_PROBLEM TO SOLVE_: The required result is an exact copy of every line from the one with "The image size is (725, 434)." through the last line below, with the pictures left out.

———

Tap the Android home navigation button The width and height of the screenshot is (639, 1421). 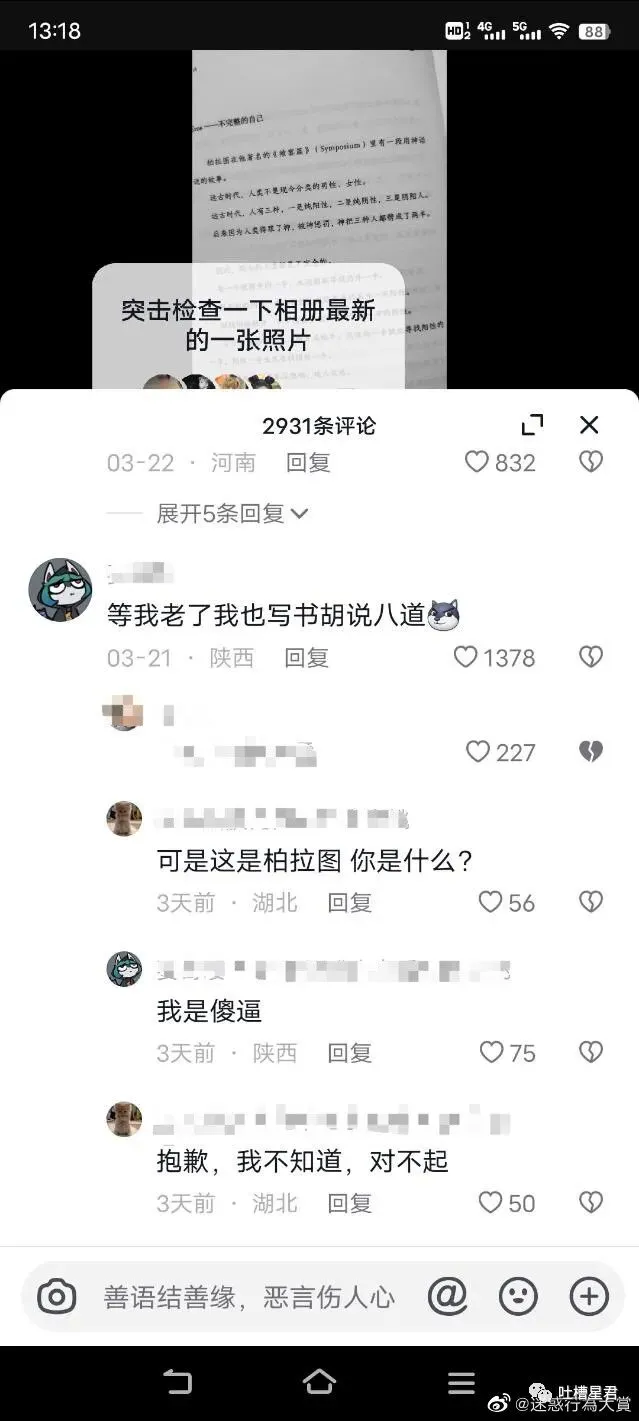(319, 1382)
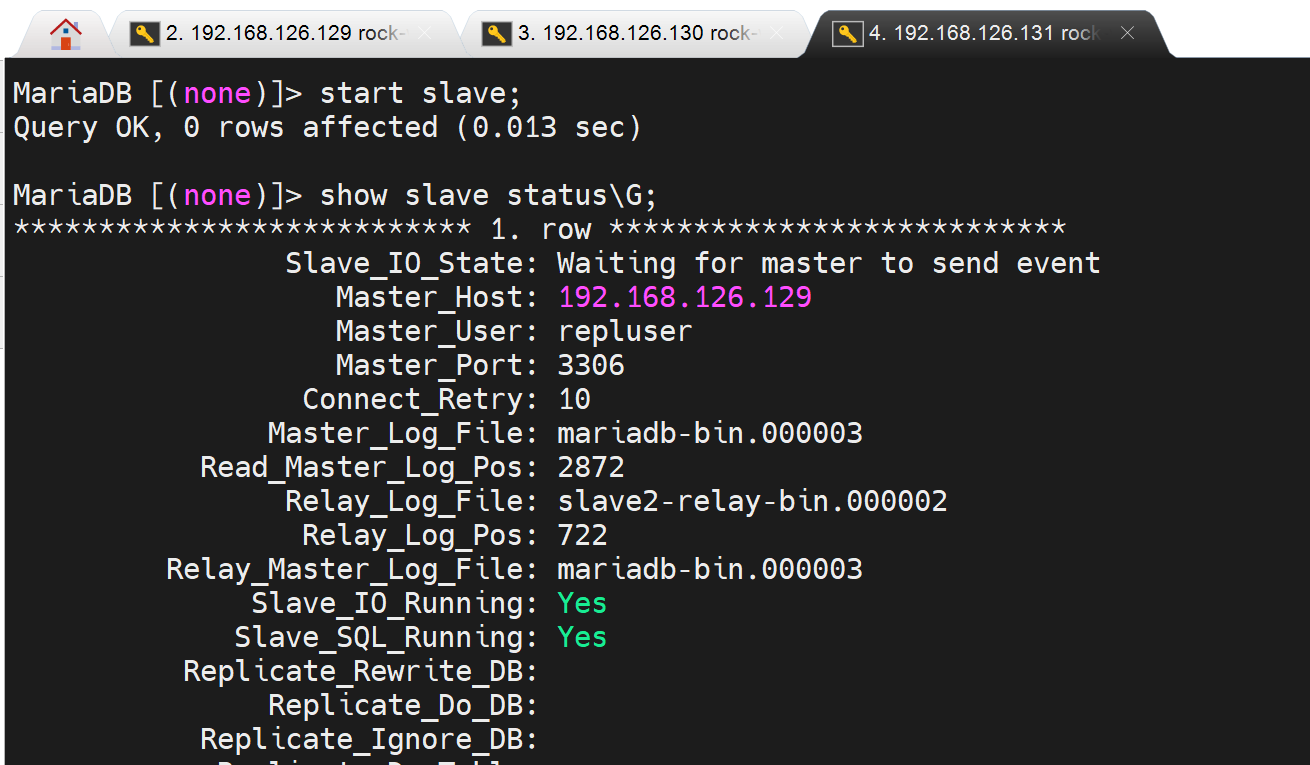Screen dimensions: 1310x765
Task: Click the slave2-relay-bin.000002 relay log filename
Action: coord(752,502)
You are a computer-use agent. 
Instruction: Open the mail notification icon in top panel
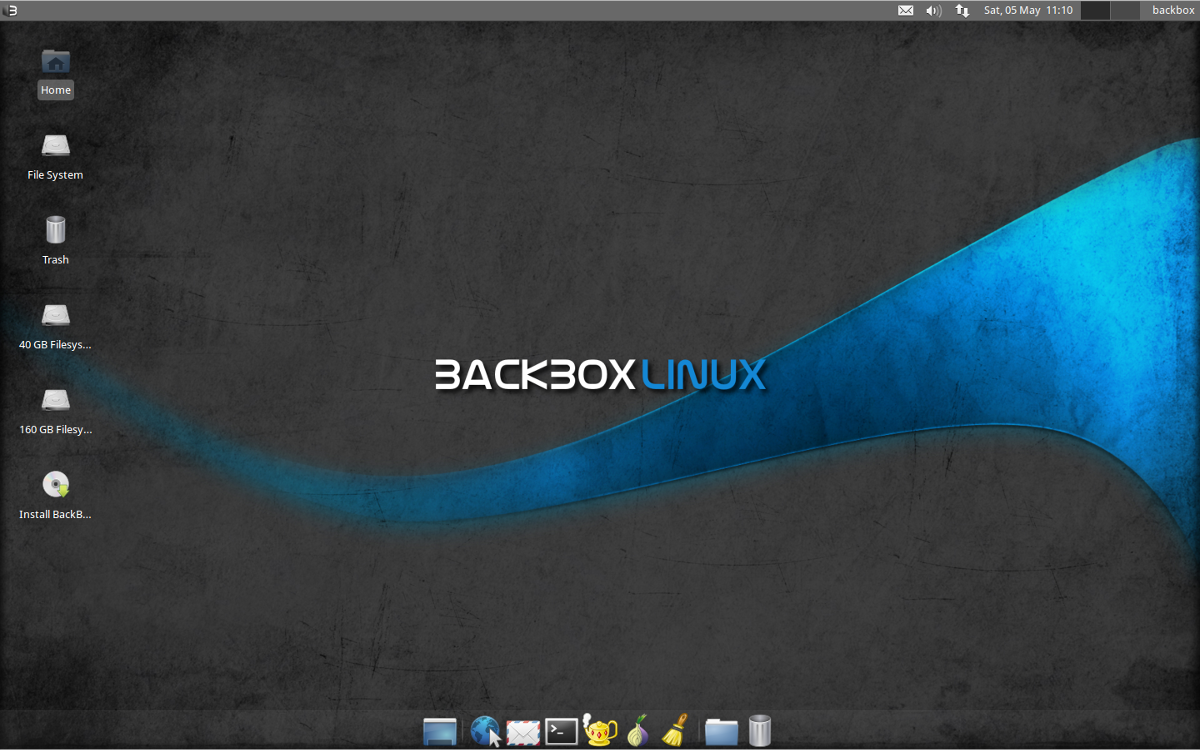pos(905,10)
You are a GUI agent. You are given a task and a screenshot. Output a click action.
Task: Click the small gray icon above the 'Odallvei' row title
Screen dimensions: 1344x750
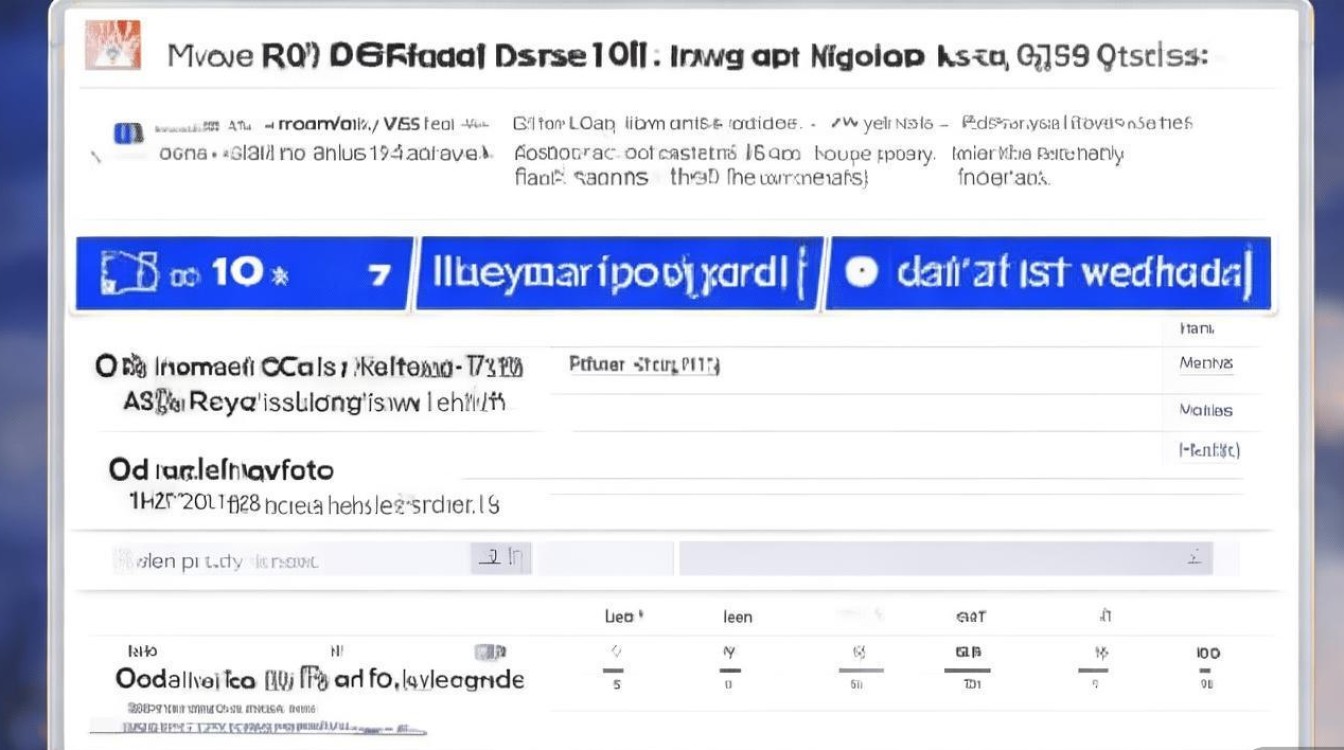point(489,652)
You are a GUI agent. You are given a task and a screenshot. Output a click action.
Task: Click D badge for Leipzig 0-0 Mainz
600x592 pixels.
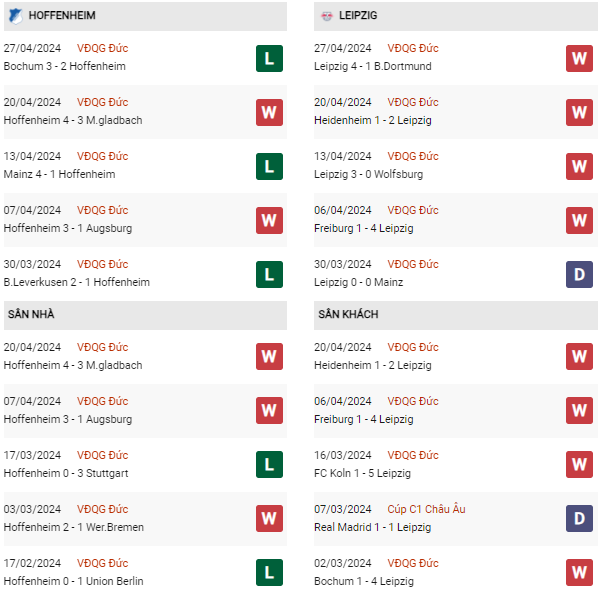(x=579, y=274)
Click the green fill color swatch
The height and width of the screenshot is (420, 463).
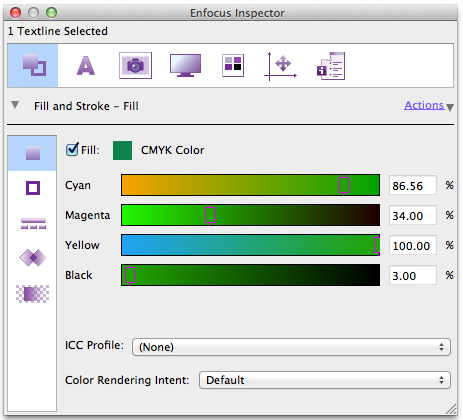(x=122, y=150)
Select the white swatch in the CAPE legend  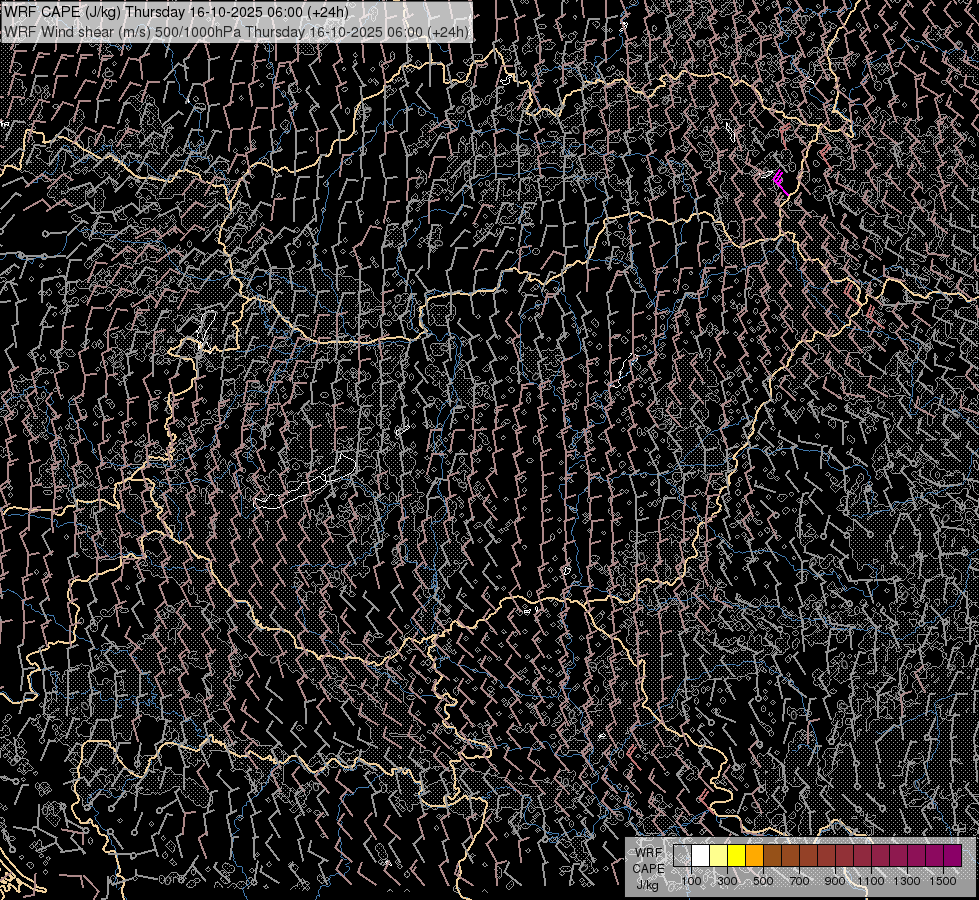point(700,856)
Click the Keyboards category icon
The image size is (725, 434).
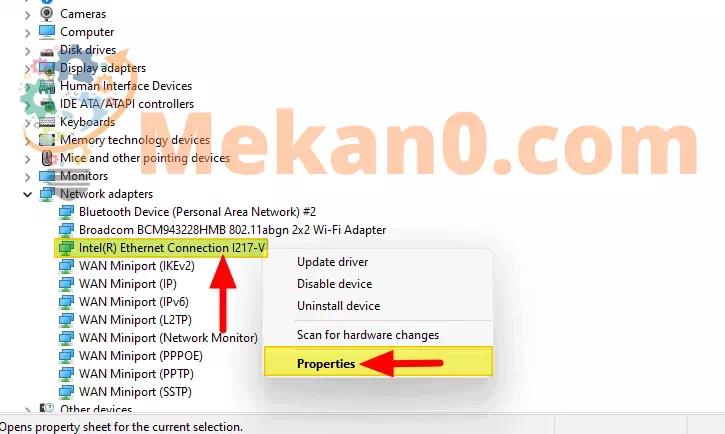[x=47, y=122]
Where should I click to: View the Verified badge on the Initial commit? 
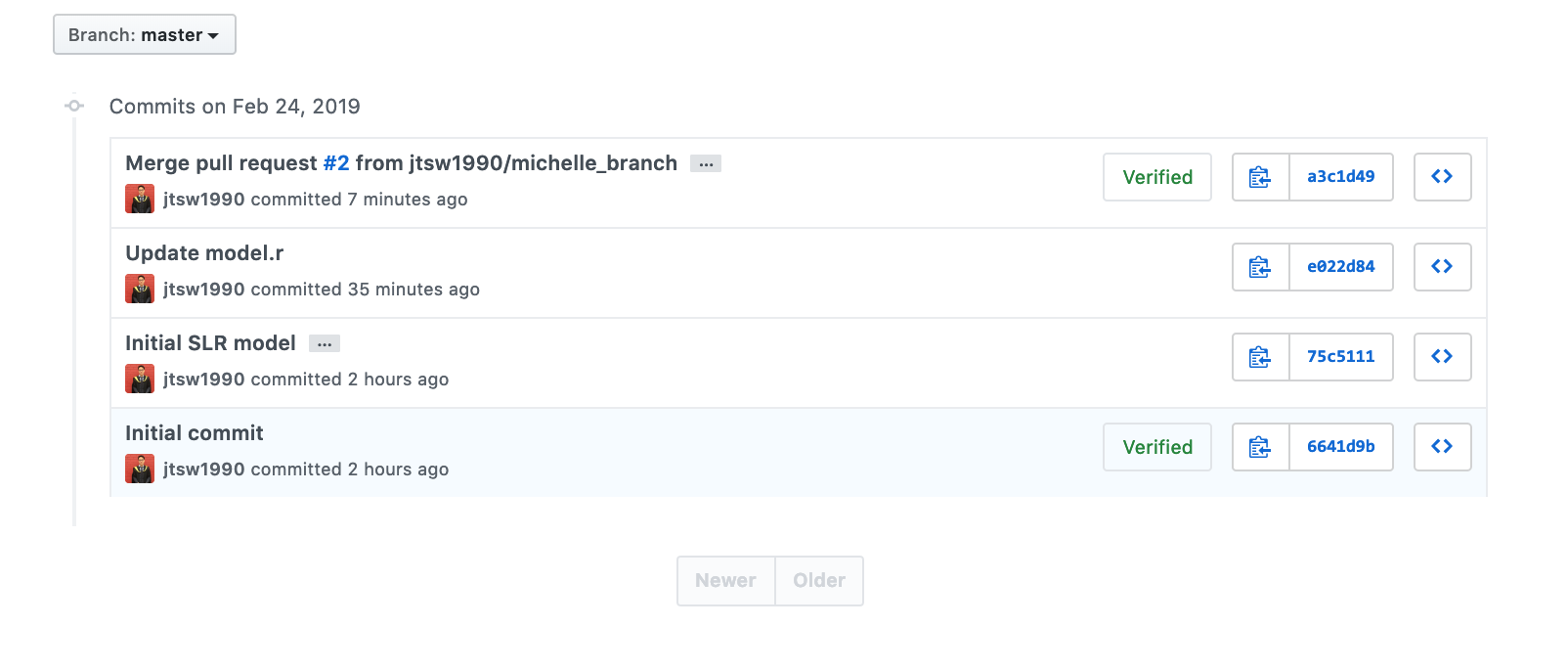click(x=1156, y=446)
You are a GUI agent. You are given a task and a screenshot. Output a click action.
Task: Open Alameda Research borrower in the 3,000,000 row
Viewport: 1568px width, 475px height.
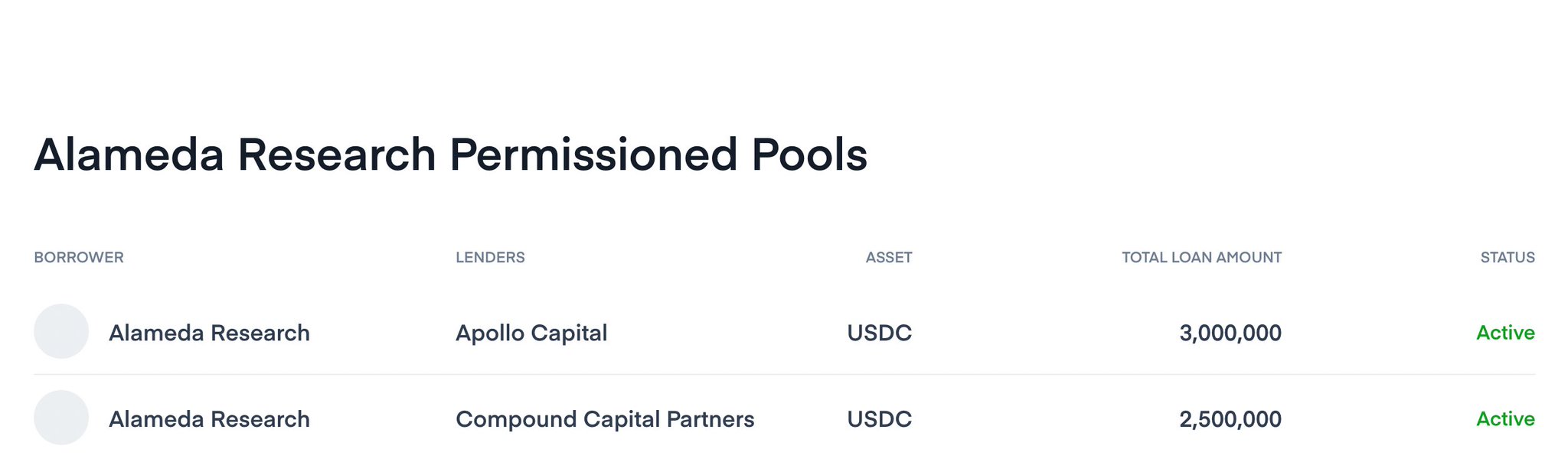click(x=209, y=333)
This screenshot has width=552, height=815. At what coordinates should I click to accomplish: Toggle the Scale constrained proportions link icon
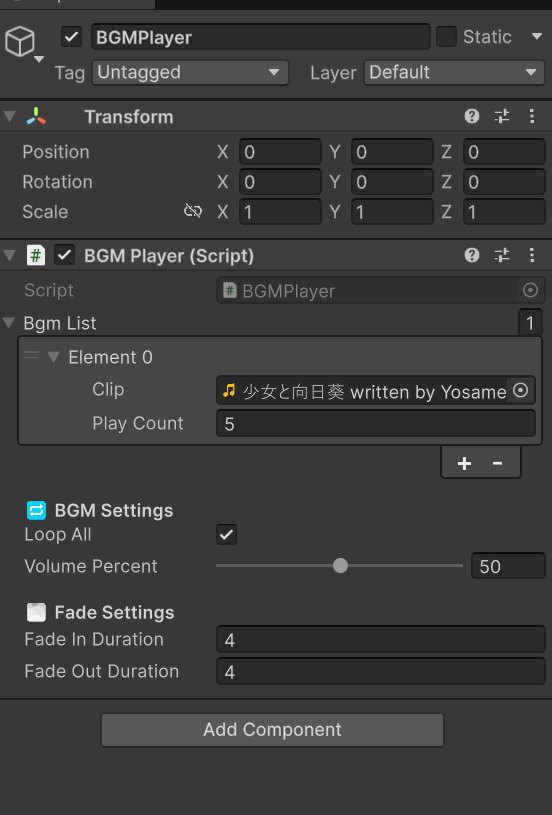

———

_ANSWER FOR THIS EXERCISE_:
The image size is (725, 434).
[x=47, y=122]
Where should I click to: View the Verified badge on the Initial commit? 
click(x=1156, y=446)
You are a GUI agent. You are given a task and a screenshot. Output a click action.
Task: Open Alameda Research borrower in the 3,000,000 row
Viewport: 1568px width, 475px height.
click(x=209, y=333)
This screenshot has width=552, height=815. At what coordinates should I click to accomplish: Toggle the Scale constrained proportions link icon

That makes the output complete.